Search documents

  • first-steps
Created: 27-06-2024 - Last updated: 27-06-2024

The engine (Elasticsearch)

SONAR uses Elasticsearch, a fast and powerful search engine. The key to its performance is that it doesn't query a database directly, but rather text indexes in JSON format, enabling it to find information quickly even among very large quantities of data. Its various mechanisms make it a Google-like search engine, flexible and easy to use for the uninitiated, while offering more advanced functions for technical users as well.

Elasticsearch uses mathematical vectors to assign scores to the resources returned by a query and rank them by relevance.

Boolean operators and search tips

By default, spaces between words are treated as AND operators. Search modifiers and other boolean operators can be used with Elasticsearch's simple query string syntax.

See the basic help for examples of boolean search shortcuts.

Building advanced searches

To build an advanced search, two tools are available and can be combined:

  • URL parameters are predefined by the system to facilitate frequent queries. These parameters also control the display of search results and the filtering facets. In the URL, the parameters are separated by a & symbol.
  • Elasticsearch query string queries target one or more fields in the index, and are entered after the q= parameter.

URL parameters

Parameters are the elements in the URL after the question mark. They are combined with each other using the & symbol.

Parameter Use API example Interface examples
Resource PID Accesses a specific resource
The user interfaces return the detailed view of the resource, and the API returns the raw record as stored in the database without indexing enrichments.
api/documents/111874 public / admin
q Introduce an Elasticsearch query api/documents/?q=mountain public / admin
page Set the results page number api/documents?q=mountain&page=5 public / admin
size Set the number of elements displayed in each results page api/documents?q=mountain&size=25 public / admin
sort Define how the results are sorted.

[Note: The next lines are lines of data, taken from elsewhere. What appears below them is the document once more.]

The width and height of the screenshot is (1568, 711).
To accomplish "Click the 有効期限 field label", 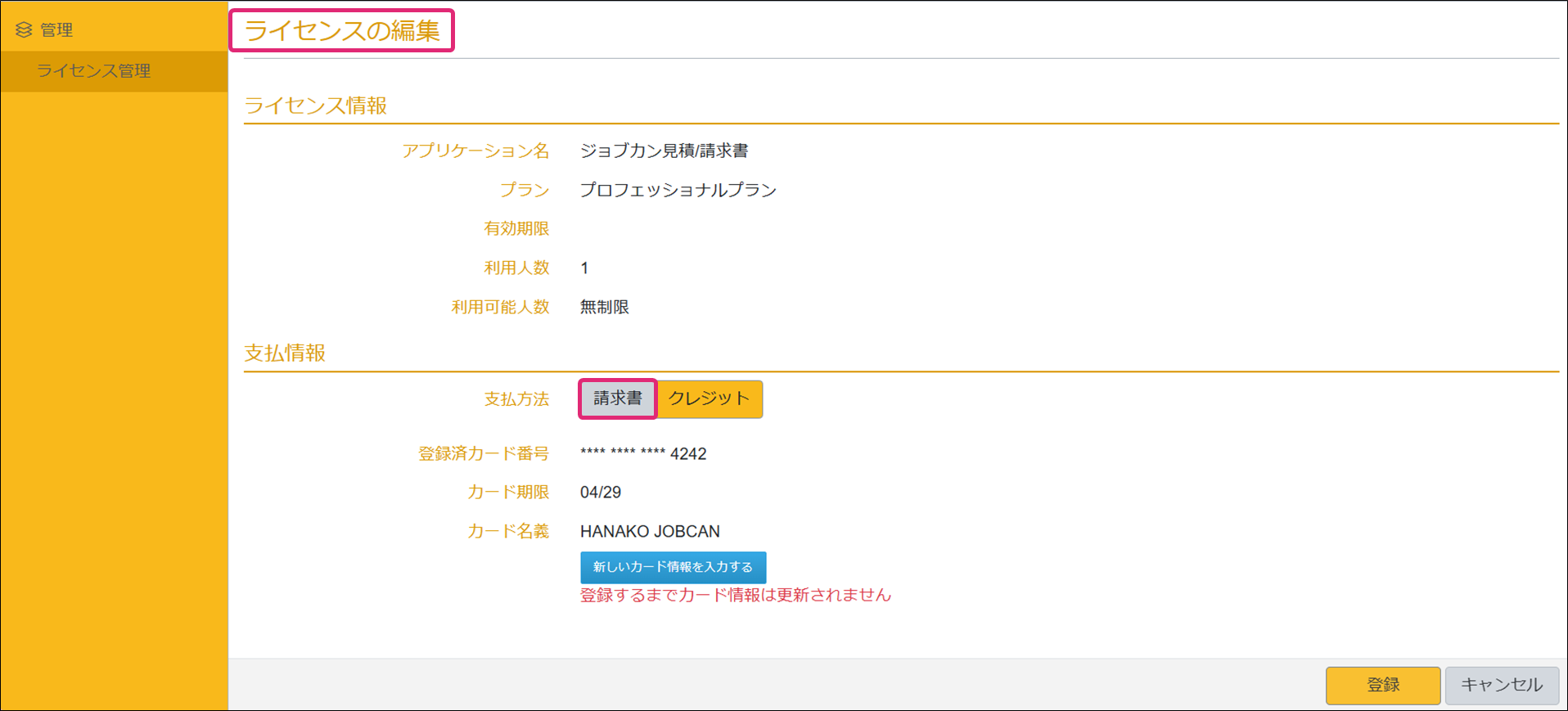I will coord(516,229).
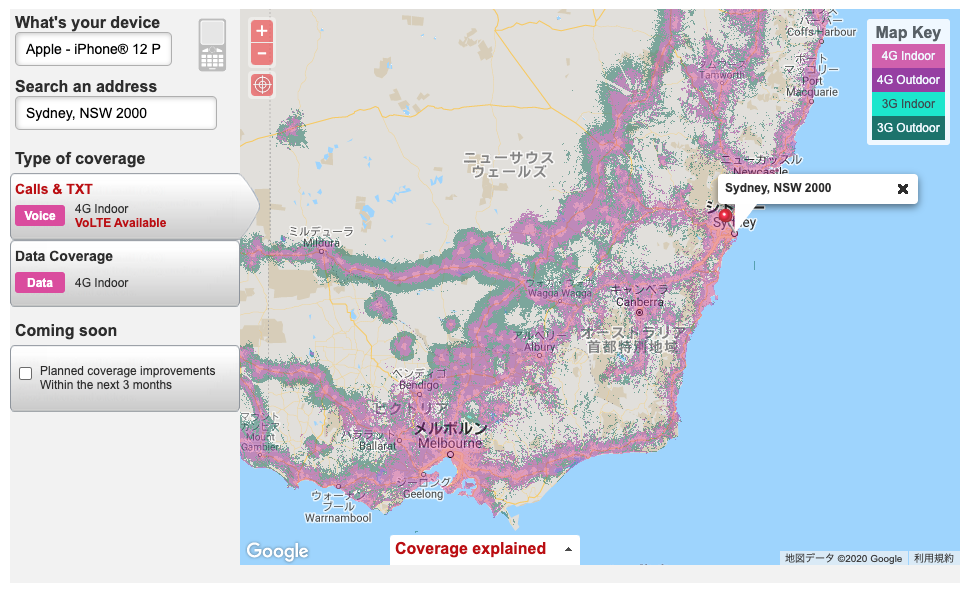Viewport: 970px width, 589px height.
Task: Select the Data Coverage tab
Action: pos(125,273)
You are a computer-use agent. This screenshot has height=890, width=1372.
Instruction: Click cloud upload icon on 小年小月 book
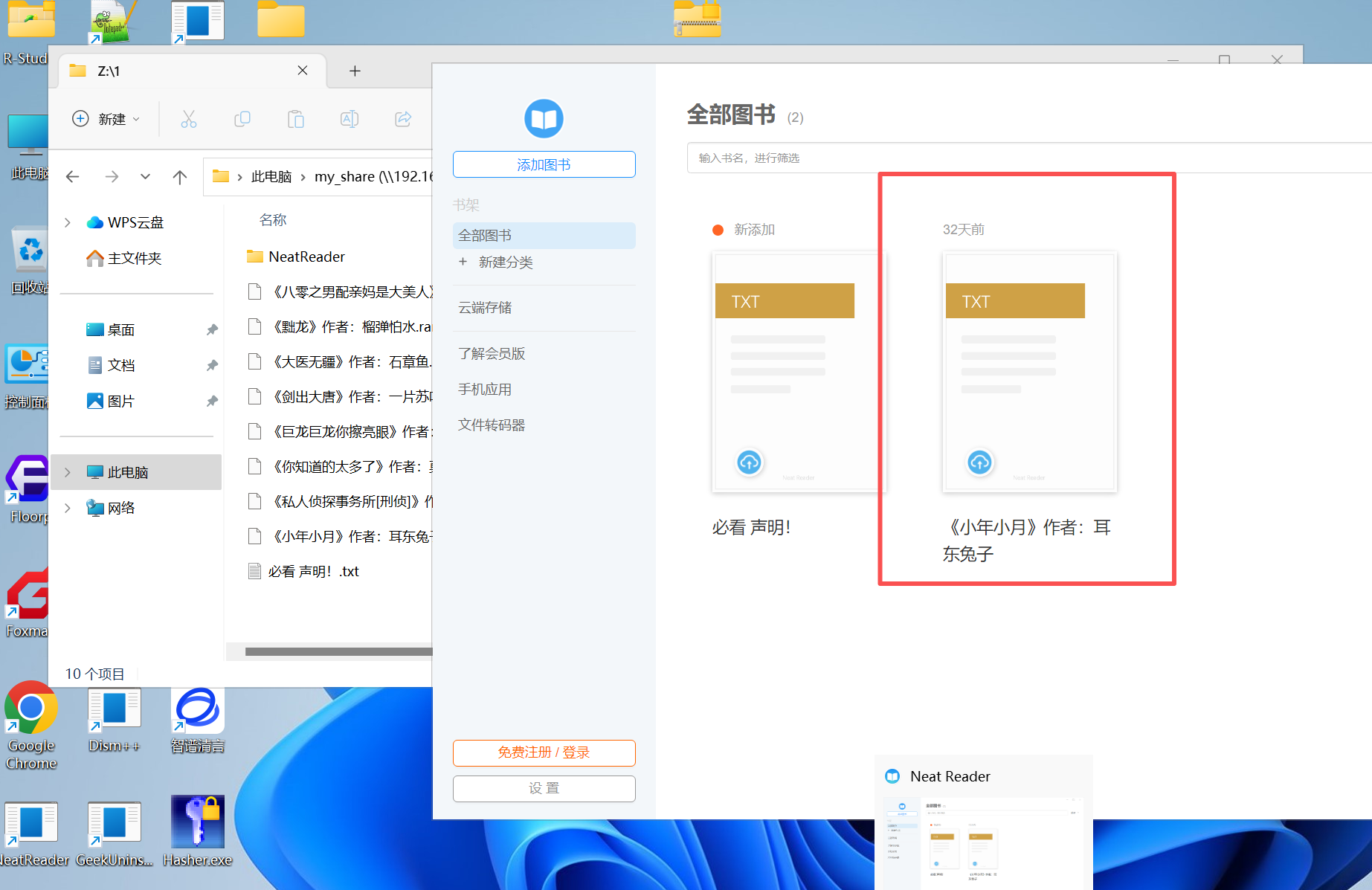point(979,462)
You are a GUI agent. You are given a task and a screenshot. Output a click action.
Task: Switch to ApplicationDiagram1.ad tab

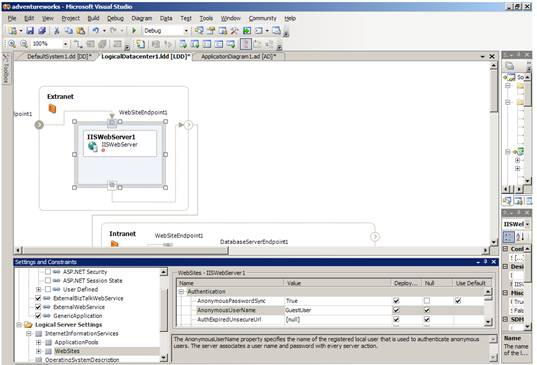point(238,56)

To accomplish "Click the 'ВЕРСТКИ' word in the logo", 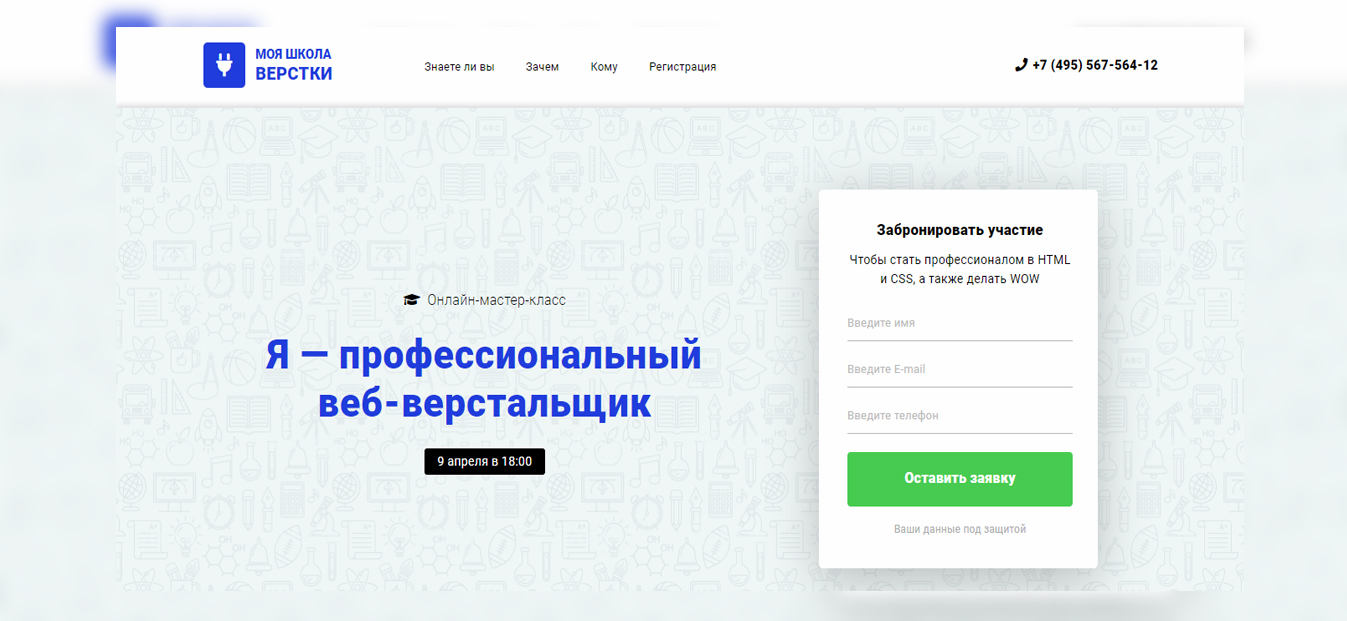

The possible sort options may vary for different resources. api/documents?q=mountain&sort=title public / admin
prettyprint Format the JSON display api/documents/?q=mountain&prettyprint=1 only available in the API
Other preset filter Apply a filter/facet preset by the system. api/documents?q=mountain&document_type=coar:c_6501 public / admin

Query syntax

A query is entered using the q parameter. The possibilities of the query syntax are described in detail in the Elasticsearch documentation: Query String Syntax.

A query allows you to target fields or sub-fields of the resource using the index names of these fields. Each . in a query indicates that a sub-field is being searched, and the : introduces the value sought. It is therefore important to be familiar with the structure of the document fields when constructing a query. For example, provisionActivity.statement.value:Zürich searches for Zürich in value which is a subfield of statement, itself a subfield of provisionActivity in the document index.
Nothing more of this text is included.